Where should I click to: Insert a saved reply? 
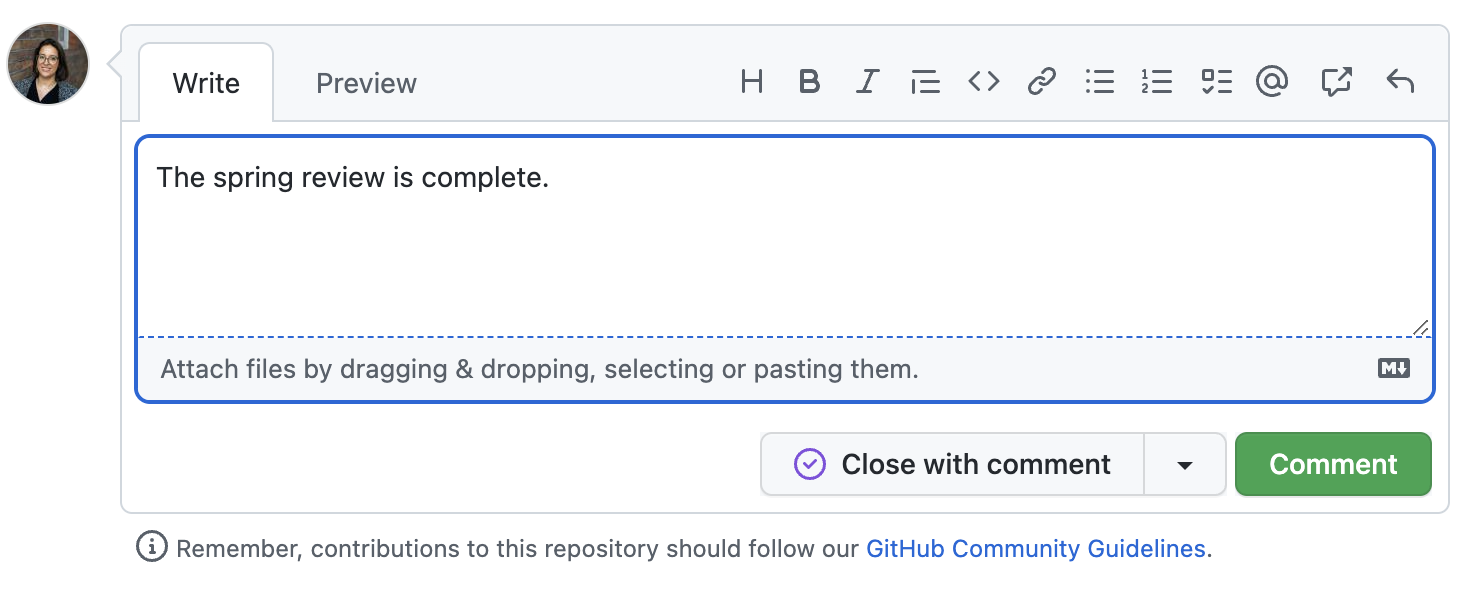1400,82
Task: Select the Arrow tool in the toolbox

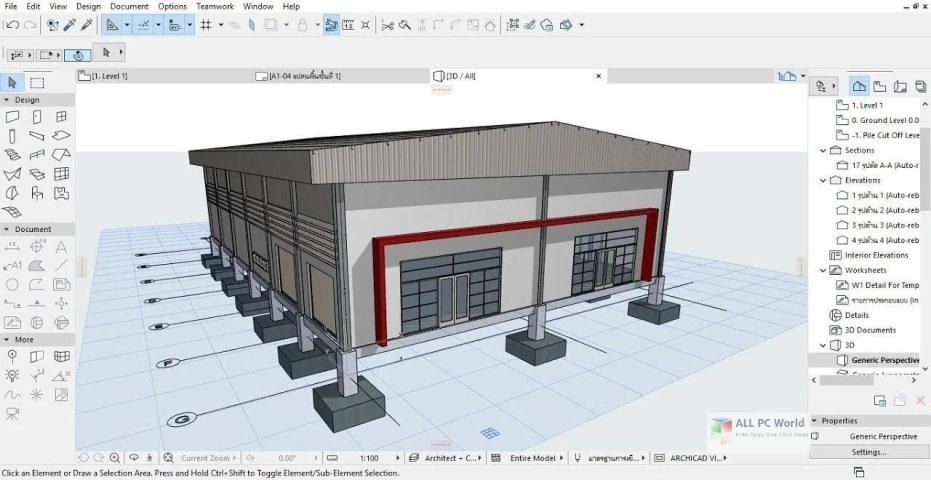Action: [13, 83]
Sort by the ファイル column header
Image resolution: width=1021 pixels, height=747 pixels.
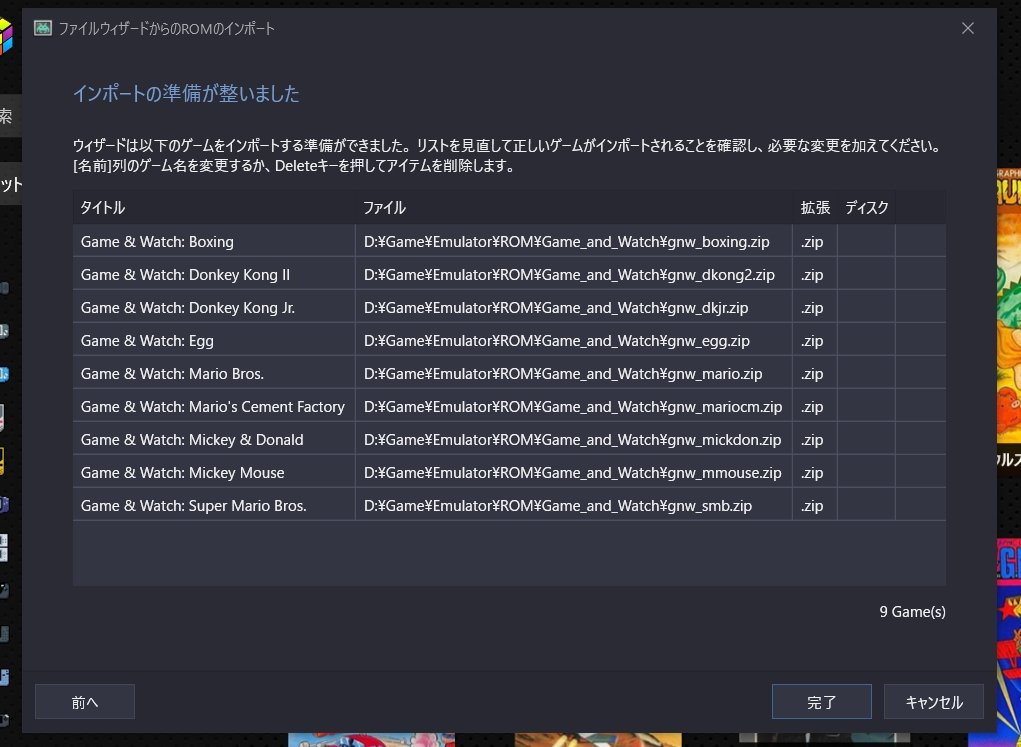pos(574,208)
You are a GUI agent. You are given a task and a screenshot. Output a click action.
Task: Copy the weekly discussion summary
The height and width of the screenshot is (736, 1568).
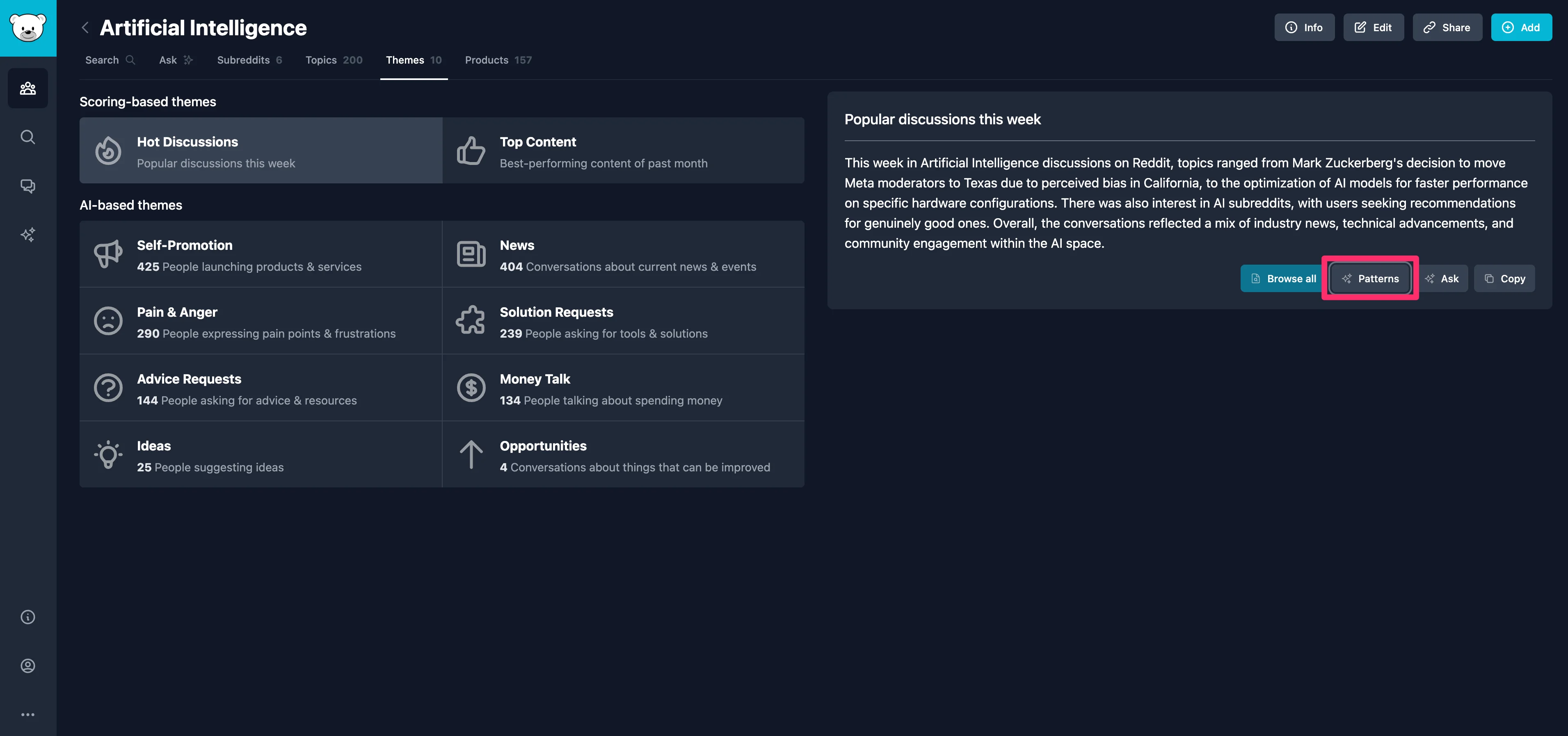[x=1504, y=278]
----------------
Reproduce the rows verbatim, from the line containing "Sort by the ファイル column header" through the end of the rows. Leave the pictures out.

Sort by the ファイル column header
Image resolution: width=1021 pixels, height=747 pixels.
pos(574,208)
You are a GUI agent. You are given a task and a screenshot. Output a click action.
Task: Copy the weekly discussion summary
The height and width of the screenshot is (736, 1568).
[x=1504, y=278]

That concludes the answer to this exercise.